Content starts

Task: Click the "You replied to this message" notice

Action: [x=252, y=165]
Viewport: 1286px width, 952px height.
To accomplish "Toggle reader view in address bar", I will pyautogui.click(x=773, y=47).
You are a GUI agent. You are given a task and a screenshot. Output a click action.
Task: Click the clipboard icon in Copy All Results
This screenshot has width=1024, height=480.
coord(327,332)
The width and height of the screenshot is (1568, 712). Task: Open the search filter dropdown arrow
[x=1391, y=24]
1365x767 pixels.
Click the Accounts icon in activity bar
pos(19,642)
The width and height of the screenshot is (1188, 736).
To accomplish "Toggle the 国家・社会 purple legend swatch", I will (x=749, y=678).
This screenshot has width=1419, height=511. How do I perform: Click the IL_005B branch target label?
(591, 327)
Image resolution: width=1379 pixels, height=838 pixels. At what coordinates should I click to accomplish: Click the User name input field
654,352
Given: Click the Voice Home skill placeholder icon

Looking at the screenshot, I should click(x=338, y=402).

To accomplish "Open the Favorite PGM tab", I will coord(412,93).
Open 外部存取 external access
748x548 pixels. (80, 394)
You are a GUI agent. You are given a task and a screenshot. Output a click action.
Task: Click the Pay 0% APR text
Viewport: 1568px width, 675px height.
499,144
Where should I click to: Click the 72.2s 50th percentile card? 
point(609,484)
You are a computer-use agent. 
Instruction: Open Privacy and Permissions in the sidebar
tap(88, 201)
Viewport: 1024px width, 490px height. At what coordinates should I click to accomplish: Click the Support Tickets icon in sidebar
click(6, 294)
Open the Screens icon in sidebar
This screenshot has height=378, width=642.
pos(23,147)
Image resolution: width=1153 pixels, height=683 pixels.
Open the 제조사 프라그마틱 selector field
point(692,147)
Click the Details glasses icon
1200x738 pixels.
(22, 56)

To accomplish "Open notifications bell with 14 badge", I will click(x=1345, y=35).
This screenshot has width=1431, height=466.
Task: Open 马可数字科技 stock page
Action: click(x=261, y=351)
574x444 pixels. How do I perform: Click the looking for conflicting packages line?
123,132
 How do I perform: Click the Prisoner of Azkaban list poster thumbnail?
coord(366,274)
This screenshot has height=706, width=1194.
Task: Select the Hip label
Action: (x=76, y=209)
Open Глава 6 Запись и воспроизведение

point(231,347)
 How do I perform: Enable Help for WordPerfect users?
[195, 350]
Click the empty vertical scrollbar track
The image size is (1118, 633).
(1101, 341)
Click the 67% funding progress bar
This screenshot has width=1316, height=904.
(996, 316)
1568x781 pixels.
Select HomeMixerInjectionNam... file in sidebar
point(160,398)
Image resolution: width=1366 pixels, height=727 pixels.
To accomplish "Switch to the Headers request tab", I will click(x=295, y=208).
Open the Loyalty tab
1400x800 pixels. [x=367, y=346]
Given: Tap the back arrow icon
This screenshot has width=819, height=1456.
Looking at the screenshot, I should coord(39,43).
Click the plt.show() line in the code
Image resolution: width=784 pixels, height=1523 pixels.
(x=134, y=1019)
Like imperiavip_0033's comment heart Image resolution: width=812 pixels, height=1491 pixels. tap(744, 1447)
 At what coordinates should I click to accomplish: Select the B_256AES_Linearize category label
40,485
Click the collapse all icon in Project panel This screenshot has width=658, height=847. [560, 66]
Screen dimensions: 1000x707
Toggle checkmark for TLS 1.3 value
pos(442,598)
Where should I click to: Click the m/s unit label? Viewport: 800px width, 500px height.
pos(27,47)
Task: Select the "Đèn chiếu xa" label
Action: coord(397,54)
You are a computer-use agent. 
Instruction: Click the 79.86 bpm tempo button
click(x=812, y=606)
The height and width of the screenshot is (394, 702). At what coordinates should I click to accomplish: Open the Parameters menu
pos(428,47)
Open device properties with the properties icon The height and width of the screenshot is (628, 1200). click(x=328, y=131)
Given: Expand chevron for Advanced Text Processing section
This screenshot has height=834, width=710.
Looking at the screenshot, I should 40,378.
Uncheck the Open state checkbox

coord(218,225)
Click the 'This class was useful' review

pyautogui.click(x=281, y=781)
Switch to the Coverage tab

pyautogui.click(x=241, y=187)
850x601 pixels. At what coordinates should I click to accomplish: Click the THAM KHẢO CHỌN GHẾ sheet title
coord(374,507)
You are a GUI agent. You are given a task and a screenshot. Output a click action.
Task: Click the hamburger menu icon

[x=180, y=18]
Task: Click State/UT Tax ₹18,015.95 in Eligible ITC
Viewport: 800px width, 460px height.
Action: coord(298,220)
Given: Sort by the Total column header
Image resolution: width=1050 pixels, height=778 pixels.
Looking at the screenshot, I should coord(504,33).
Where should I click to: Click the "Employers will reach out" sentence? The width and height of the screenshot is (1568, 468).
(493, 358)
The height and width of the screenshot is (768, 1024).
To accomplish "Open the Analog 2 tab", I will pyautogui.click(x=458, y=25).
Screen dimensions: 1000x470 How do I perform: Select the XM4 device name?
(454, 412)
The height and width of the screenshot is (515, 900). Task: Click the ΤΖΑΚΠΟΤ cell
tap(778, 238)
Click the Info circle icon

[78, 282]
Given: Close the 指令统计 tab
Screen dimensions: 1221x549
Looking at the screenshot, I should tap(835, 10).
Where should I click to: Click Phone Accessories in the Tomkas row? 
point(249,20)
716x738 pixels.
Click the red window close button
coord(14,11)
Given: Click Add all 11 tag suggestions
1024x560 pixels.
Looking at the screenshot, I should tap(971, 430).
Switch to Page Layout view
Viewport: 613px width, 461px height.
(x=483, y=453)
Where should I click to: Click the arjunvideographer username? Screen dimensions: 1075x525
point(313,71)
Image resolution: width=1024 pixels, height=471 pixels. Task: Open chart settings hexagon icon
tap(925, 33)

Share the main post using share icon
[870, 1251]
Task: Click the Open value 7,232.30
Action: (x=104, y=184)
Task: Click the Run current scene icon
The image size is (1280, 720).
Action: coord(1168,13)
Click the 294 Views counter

Content ends

__TASK TO CARRY OUT__. Retype all the data, changing nothing.

__RESULT OF THIS TASK__.
Task: Click the "You replied to this message" notice

Action: [x=252, y=165]
Viewport: 1286px width, 952px height.
To accomplish "Toggle reader view in address bar", I will pyautogui.click(x=773, y=47).
You are a GUI agent. You are given a task and a screenshot. Output a click action.
Task: Click the clipboard icon in Copy All Results
This screenshot has width=1024, height=480.
coord(327,332)
The width and height of the screenshot is (1568, 712). Task: Open the search filter dropdown arrow
[x=1391, y=24]
1365x767 pixels.
Click the Accounts icon in activity bar
pos(19,642)
The width and height of the screenshot is (1188, 736).
To accomplish "Toggle the 国家・社会 purple legend swatch", I will (x=749, y=678).
This screenshot has width=1419, height=511. How do I perform: Click the IL_005B branch target label?
(591, 327)
Image resolution: width=1379 pixels, height=838 pixels. At what coordinates should I click to accomplish: Click the User name input field
654,352
Given: Click the Voice Home skill placeholder icon

Looking at the screenshot, I should click(x=338, y=402).

To accomplish "Open the Favorite PGM tab", I will coord(412,93).
Open 外部存取 external access
748x548 pixels. (80, 394)
You are a GUI agent. You are given a task and a screenshot. Output a click action.
Task: Click the Pay 0% APR text
Viewport: 1568px width, 675px height.
499,144
Where should I click to: Click the 72.2s 50th percentile card? 
point(609,484)
You are a computer-use agent. 
Instruction: Open Privacy and Permissions in the sidebar
tap(88, 201)
Viewport: 1024px width, 490px height. At what coordinates should I click to accomplish: Click the Support Tickets icon in sidebar
click(6, 294)
Open the Screens icon in sidebar
This screenshot has height=378, width=642.
pos(23,147)
Image resolution: width=1153 pixels, height=683 pixels.
Open the 제조사 프라그마틱 selector field
point(692,147)
Click the Details glasses icon
1200x738 pixels.
(22, 56)

To accomplish "Open notifications bell with 14 badge", I will click(x=1345, y=35).
This screenshot has width=1431, height=466.
Task: Open 马可数字科技 stock page
Action: click(x=261, y=351)
574x444 pixels. How do I perform: Click the looking for conflicting packages line?
123,132
 How do I perform: Click the Prisoner of Azkaban list poster thumbnail?
coord(366,274)
This screenshot has height=706, width=1194.
Task: Select the Hip label
Action: (x=76, y=209)
Open Глава 6 Запись и воспроизведение

point(231,347)
 How do I perform: Enable Help for WordPerfect users?
[195, 350]
Click the empty vertical scrollbar track
The image size is (1118, 633).
(1101, 341)
Click the 67% funding progress bar
This screenshot has width=1316, height=904.
(996, 316)
1568x781 pixels.
Select HomeMixerInjectionNam... file in sidebar
point(160,398)
Image resolution: width=1366 pixels, height=727 pixels.
To accomplish "Switch to the Headers request tab", I will click(x=295, y=208).
Open the Loyalty tab
1400x800 pixels. [x=367, y=346]
Given: Tap the back arrow icon
This screenshot has width=819, height=1456.
Looking at the screenshot, I should coord(39,43).
Click the plt.show() line in the code
Image resolution: width=784 pixels, height=1523 pixels.
(x=134, y=1019)
Like imperiavip_0033's comment heart Image resolution: width=812 pixels, height=1491 pixels. tap(744, 1447)
 At what coordinates should I click to accomplish: Select the B_256AES_Linearize category label
40,485
Click the collapse all icon in Project panel This screenshot has width=658, height=847. [560, 66]
Screen dimensions: 1000x707
Toggle checkmark for TLS 1.3 value
pos(442,598)
Where should I click to: Click the m/s unit label? Viewport: 800px width, 500px height.
pos(27,47)
Task: Select the "Đèn chiếu xa" label
Action: coord(397,54)
You are a computer-use agent. 
Instruction: Click the 79.86 bpm tempo button
click(x=812, y=606)
The height and width of the screenshot is (394, 702). At what coordinates should I click to accomplish: Open the Parameters menu
pos(428,47)
Open device properties with the properties icon The height and width of the screenshot is (628, 1200). click(x=328, y=131)
Given: Expand chevron for Advanced Text Processing section
This screenshot has height=834, width=710.
Looking at the screenshot, I should 40,378.
Uncheck the Open state checkbox

coord(218,225)
Click the 'This class was useful' review

pyautogui.click(x=281, y=781)
Switch to the Coverage tab

pyautogui.click(x=241, y=187)
850x601 pixels. At what coordinates should I click to accomplish: Click the THAM KHẢO CHỌN GHẾ sheet title
coord(374,507)
You are a GUI agent. You are given a task and a screenshot. Output a click action.
Task: Click the hamburger menu icon

[x=180, y=18]
Task: Click State/UT Tax ₹18,015.95 in Eligible ITC
Viewport: 800px width, 460px height.
Action: coord(298,220)
Given: Sort by the Total column header
Image resolution: width=1050 pixels, height=778 pixels.
Looking at the screenshot, I should coord(504,33).
Where should I click to: Click the "Employers will reach out" sentence? The width and height of the screenshot is (1568, 468).
(493, 358)
The height and width of the screenshot is (768, 1024).
To accomplish "Open the Analog 2 tab", I will pyautogui.click(x=458, y=25).
Screen dimensions: 1000x470 How do I perform: Select the XM4 device name?
(454, 412)
The height and width of the screenshot is (515, 900). Task: Click the ΤΖΑΚΠΟΤ cell
tap(778, 238)
Click the Info circle icon

[78, 282]
Given: Close the 指令统计 tab
Screen dimensions: 1221x549
Looking at the screenshot, I should tap(835, 10).
Where should I click to: Click Phone Accessories in the Tomkas row? 
point(249,20)
716x738 pixels.
Click the red window close button
coord(14,11)
Given: Click Add all 11 tag suggestions
1024x560 pixels.
Looking at the screenshot, I should tap(971, 430).
Switch to Page Layout view
Viewport: 613px width, 461px height.
(x=483, y=453)
Where should I click to: Click the arjunvideographer username? Screen dimensions: 1075x525
point(313,71)
Image resolution: width=1024 pixels, height=471 pixels. Task: Open chart settings hexagon icon
tap(925, 33)

Share the main post using share icon
[870, 1251]
Task: Click the Open value 7,232.30
Action: (x=104, y=184)
Task: Click the Run current scene icon
The image size is (1280, 720).
Action: coord(1168,13)
Click the 294 Views counter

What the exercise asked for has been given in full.